Put the records below into a Markdown table with the columns Row and Line. Give each line its own numbered row and leave out blank lines.

-- Begin Data extract --

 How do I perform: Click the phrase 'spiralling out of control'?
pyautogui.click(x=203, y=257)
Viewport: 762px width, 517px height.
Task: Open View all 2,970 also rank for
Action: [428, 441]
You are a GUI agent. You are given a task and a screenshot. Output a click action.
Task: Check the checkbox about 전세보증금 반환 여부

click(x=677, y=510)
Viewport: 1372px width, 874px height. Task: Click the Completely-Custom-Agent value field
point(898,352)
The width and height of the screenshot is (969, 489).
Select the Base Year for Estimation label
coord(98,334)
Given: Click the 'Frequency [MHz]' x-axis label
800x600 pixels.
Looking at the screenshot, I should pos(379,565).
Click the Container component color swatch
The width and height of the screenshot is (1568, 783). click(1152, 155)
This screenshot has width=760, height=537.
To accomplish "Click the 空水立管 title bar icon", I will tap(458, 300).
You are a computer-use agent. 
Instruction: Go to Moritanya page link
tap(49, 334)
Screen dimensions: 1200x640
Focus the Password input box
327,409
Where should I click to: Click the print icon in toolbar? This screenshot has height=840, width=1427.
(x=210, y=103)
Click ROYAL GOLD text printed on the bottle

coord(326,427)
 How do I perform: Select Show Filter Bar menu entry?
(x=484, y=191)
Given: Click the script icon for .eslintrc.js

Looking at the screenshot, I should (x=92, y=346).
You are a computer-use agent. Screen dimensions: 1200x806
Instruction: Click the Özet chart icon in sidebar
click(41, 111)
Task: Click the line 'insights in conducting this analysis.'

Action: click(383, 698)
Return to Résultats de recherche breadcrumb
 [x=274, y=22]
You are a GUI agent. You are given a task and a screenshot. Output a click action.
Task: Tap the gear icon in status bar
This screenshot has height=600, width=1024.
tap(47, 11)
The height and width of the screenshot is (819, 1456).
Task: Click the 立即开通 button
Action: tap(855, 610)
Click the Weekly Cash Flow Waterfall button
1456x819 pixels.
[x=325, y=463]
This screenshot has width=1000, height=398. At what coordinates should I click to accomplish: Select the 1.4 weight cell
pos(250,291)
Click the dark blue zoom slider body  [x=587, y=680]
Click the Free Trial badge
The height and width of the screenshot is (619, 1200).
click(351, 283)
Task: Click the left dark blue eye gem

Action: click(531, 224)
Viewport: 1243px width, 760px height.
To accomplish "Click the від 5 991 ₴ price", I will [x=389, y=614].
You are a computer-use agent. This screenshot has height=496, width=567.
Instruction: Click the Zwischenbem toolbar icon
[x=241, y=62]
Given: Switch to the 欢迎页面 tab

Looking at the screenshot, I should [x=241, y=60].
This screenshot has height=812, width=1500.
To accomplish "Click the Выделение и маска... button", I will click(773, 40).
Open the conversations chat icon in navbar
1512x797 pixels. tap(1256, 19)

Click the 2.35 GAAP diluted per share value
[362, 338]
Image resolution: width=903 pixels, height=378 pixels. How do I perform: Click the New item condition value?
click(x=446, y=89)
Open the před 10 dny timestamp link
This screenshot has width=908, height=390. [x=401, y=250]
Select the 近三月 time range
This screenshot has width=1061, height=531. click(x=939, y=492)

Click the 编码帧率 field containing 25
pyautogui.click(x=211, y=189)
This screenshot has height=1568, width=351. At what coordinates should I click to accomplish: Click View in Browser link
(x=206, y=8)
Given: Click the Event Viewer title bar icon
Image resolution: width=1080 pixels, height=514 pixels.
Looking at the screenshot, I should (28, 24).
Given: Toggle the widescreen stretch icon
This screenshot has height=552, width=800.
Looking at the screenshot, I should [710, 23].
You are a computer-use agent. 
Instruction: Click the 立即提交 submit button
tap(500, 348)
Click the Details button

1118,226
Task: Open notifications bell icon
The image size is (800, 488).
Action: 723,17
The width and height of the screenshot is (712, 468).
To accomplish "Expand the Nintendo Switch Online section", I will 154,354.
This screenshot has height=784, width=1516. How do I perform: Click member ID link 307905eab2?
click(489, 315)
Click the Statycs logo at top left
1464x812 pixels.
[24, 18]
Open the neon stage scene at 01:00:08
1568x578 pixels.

-- End Data extract --

§ **Solution**:
| Row | Line |
|---|---|
| 1 |  How do I perform: Click the phrase 'spiralling out of control'? |
| 2 | pyautogui.click(x=203, y=257) |
| 3 | Viewport: 762px width, 517px height. |
| 4 | Task: Open View all 2,970 also rank for |
| 5 | Action: [428, 441] |
| 6 | You are a GUI agent. You are given a task and a screenshot. Output a click action. |
| 7 | Task: Check the checkbox about 전세보증금 반환 여부 |
| 8 | click(x=677, y=510) |
| 9 | Viewport: 1372px width, 874px height. Task: Click the Completely-Custom-Agent value field |
| 10 | point(898,352) |
| 11 | The width and height of the screenshot is (969, 489). |
| 12 | Select the Base Year for Estimation label |
| 13 | coord(98,334) |
| 14 | Given: Click the 'Frequency [MHz]' x-axis label |
| 15 | 800x600 pixels. |
| 16 | Looking at the screenshot, I should pos(379,565). |
| 17 | Click the Container component color swatch |
| 18 | The width and height of the screenshot is (1568, 783). click(1152, 155) |
| 19 | This screenshot has width=760, height=537. |
| 20 | To accomplish "Click the 空水立管 title bar icon", I will tap(458, 300). |
| 21 | You are a computer-use agent.  |
| 22 | Instruction: Go to Moritanya page link |
| 23 | tap(49, 334) |
| 24 | Screen dimensions: 1200x640 |
| 25 | Focus the Password input box |
| 26 | 327,409 |
| 27 | Where should I click to: Click the print icon in toolbar? This screenshot has height=840, width=1427. |
| 28 | (x=210, y=103) |
| 29 | Click ROYAL GOLD text printed on the bottle |
| 30 | coord(326,427) |
| 31 |  How do I perform: Select Show Filter Bar menu entry? |
| 32 | (x=484, y=191) |
| 33 | Given: Click the script icon for .eslintrc.js |
| 34 | Looking at the screenshot, I should (x=92, y=346). |
| 35 | You are a computer-use agent. Screen dimensions: 1200x806 |
| 36 | Instruction: Click the Özet chart icon in sidebar |
| 37 | click(41, 111) |
| 38 | Task: Click the line 'insights in conducting this analysis.' |
| 39 | Action: click(383, 698) |
| 40 | Return to Résultats de recherche breadcrumb |
| 41 |  [x=274, y=22] |
| 42 | You are a GUI agent. You are given a task and a screenshot. Output a click action. |
| 43 | Task: Tap the gear icon in status bar |
| 44 | This screenshot has height=600, width=1024. |
| 45 | tap(47, 11) |
| 46 | The height and width of the screenshot is (819, 1456). |
| 47 | Task: Click the 立即开通 button |
| 48 | Action: tap(855, 610) |
| 49 | Click the Weekly Cash Flow Waterfall button |
| 50 | 1456x819 pixels. |
| 51 | [x=325, y=463] |
| 52 | This screenshot has width=1000, height=398. At what coordinates should I click to accomplish: Select the 1.4 weight cell |
| 53 | pos(250,291) |
| 54 | Click the dark blue zoom slider body  [x=587, y=680] |
| 55 | Click the Free Trial badge |
| 56 | The height and width of the screenshot is (619, 1200). |
| 57 | click(351, 283) |
| 58 | Task: Click the left dark blue eye gem |
| 59 | Action: click(531, 224) |
| 60 | Viewport: 1243px width, 760px height. |
| 61 | To accomplish "Click the від 5 991 ₴ price", I will [x=389, y=614]. |
| 62 | You are a computer-use agent. This screenshot has height=496, width=567. |
| 63 | Instruction: Click the Zwischenbem toolbar icon |
| 64 | [x=241, y=62] |
| 65 | Given: Switch to the 欢迎页面 tab |
| 66 | Looking at the screenshot, I should [x=241, y=60]. |
| 67 | This screenshot has height=812, width=1500. |
| 68 | To accomplish "Click the Выделение и маска... button", I will click(773, 40). |
| 69 | Open the conversations chat icon in navbar |
| 70 | 1512x797 pixels. tap(1256, 19) |
| 71 | Click the 2.35 GAAP diluted per share value |
| 72 | [362, 338] |
| 73 | Image resolution: width=903 pixels, height=378 pixels. How do I perform: Click the New item condition value? |
| 74 | click(x=446, y=89) |
| 75 | Open the před 10 dny timestamp link |
| 76 | This screenshot has width=908, height=390. [x=401, y=250] |
| 77 | Select the 近三月 time range |
| 78 | This screenshot has width=1061, height=531. click(x=939, y=492) |
| 79 | Click the 编码帧率 field containing 25 |
| 80 | pyautogui.click(x=211, y=189) |
| 81 | This screenshot has height=1568, width=351. At what coordinates should I click to accomplish: Click View in Browser link |
| 82 | (x=206, y=8) |
| 83 | Given: Click the Event Viewer title bar icon |
| 84 | Image resolution: width=1080 pixels, height=514 pixels. |
| 85 | Looking at the screenshot, I should (28, 24). |
| 86 | Given: Toggle the widescreen stretch icon |
| 87 | This screenshot has height=552, width=800. |
| 88 | Looking at the screenshot, I should [710, 23]. |
| 89 | You are a computer-use agent.  |
| 90 | Instruction: Click the 立即提交 submit button |
| 91 | tap(500, 348) |
| 92 | Click the Details button |
| 93 | 1118,226 |
| 94 | Task: Open notifications bell icon |
| 95 | The image size is (800, 488). |
| 96 | Action: 723,17 |
| 97 | The width and height of the screenshot is (712, 468). |
| 98 | To accomplish "Expand the Nintendo Switch Online section", I will 154,354. |
| 99 | This screenshot has height=784, width=1516. How do I perform: Click member ID link 307905eab2? |
| 100 | click(489, 315) |
| 101 | Click the Statycs logo at top left |
| 102 | 1464x812 pixels. |
| 103 | [24, 18] |
| 104 | Open the neon stage scene at 01:00:08 |
| 105 | 1568x578 pixels. |